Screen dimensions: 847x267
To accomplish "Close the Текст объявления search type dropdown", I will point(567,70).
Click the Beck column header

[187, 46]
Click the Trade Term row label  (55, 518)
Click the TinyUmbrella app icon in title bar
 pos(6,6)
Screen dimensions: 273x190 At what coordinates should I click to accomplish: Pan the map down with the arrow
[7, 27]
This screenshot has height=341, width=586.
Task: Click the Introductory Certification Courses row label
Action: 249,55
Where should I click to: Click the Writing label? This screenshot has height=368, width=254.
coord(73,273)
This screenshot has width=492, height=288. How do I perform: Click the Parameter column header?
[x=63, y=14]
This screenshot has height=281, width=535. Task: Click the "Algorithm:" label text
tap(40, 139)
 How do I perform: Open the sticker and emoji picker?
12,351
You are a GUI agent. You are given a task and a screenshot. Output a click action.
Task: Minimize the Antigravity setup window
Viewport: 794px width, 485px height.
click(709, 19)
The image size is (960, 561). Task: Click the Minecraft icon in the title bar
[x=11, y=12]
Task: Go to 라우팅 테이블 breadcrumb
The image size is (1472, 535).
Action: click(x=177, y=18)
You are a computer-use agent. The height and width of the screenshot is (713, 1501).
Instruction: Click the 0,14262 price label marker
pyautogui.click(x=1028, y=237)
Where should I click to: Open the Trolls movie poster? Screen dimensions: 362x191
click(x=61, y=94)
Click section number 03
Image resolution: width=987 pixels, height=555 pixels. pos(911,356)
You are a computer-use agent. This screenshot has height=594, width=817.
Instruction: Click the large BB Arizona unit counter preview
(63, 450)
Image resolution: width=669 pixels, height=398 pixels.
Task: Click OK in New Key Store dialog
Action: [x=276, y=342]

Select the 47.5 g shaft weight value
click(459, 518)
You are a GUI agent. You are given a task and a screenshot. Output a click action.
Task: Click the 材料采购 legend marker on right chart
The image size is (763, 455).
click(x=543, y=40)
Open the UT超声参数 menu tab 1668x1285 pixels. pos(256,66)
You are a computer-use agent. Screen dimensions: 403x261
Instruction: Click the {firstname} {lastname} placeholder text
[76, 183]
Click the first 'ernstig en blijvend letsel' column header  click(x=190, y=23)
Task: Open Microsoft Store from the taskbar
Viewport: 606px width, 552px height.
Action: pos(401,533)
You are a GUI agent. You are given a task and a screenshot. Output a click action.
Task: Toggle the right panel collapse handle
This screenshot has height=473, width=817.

◆ ◆ ◆ ◆

Print the entries exactly. Include every one.

Screen dimensions: 847x267
To accomplish "Close the Текст объявления search type dropdown", I will point(567,70).
Click the Beck column header

[187, 46]
Click the Trade Term row label  (55, 518)
Click the TinyUmbrella app icon in title bar
 pos(6,6)
Screen dimensions: 273x190 At what coordinates should I click to accomplish: Pan the map down with the arrow
[7, 27]
This screenshot has height=341, width=586.
Task: Click the Introductory Certification Courses row label
Action: 249,55
Where should I click to: Click the Writing label? This screenshot has height=368, width=254.
coord(73,273)
This screenshot has width=492, height=288. How do I perform: Click the Parameter column header?
[x=63, y=14]
This screenshot has height=281, width=535. Task: Click the "Algorithm:" label text
tap(40, 139)
 How do I perform: Open the sticker and emoji picker?
12,351
You are a GUI agent. You are given a task and a screenshot. Output a click action.
Task: Minimize the Antigravity setup window
Viewport: 794px width, 485px height.
click(709, 19)
The image size is (960, 561). Task: Click the Minecraft icon in the title bar
[x=11, y=12]
Task: Go to 라우팅 테이블 breadcrumb
The image size is (1472, 535).
Action: click(x=177, y=18)
You are a computer-use agent. The height and width of the screenshot is (713, 1501).
Instruction: Click the 0,14262 price label marker
pyautogui.click(x=1028, y=237)
Where should I click to: Open the Trolls movie poster? Screen dimensions: 362x191
click(x=61, y=94)
Click section number 03
Image resolution: width=987 pixels, height=555 pixels. pos(911,356)
You are a computer-use agent. This screenshot has height=594, width=817.
Instruction: Click the large BB Arizona unit counter preview
(63, 450)
Image resolution: width=669 pixels, height=398 pixels.
Task: Click OK in New Key Store dialog
Action: [x=276, y=342]

Select the 47.5 g shaft weight value
click(459, 518)
You are a GUI agent. You are given a task and a screenshot. Output a click action.
Task: Click the 材料采购 legend marker on right chart
The image size is (763, 455).
click(x=543, y=40)
Open the UT超声参数 menu tab 1668x1285 pixels. pos(256,66)
You are a computer-use agent. Screen dimensions: 403x261
Instruction: Click the {firstname} {lastname} placeholder text
[76, 183]
Click the first 'ernstig en blijvend letsel' column header  click(x=190, y=23)
Task: Open Microsoft Store from the taskbar
Viewport: 606px width, 552px height.
Action: pos(401,533)
You are a GUI agent. You are given a task and a screenshot. Output a click action.
Task: Toggle the right panel collapse handle
This screenshot has height=473, width=817.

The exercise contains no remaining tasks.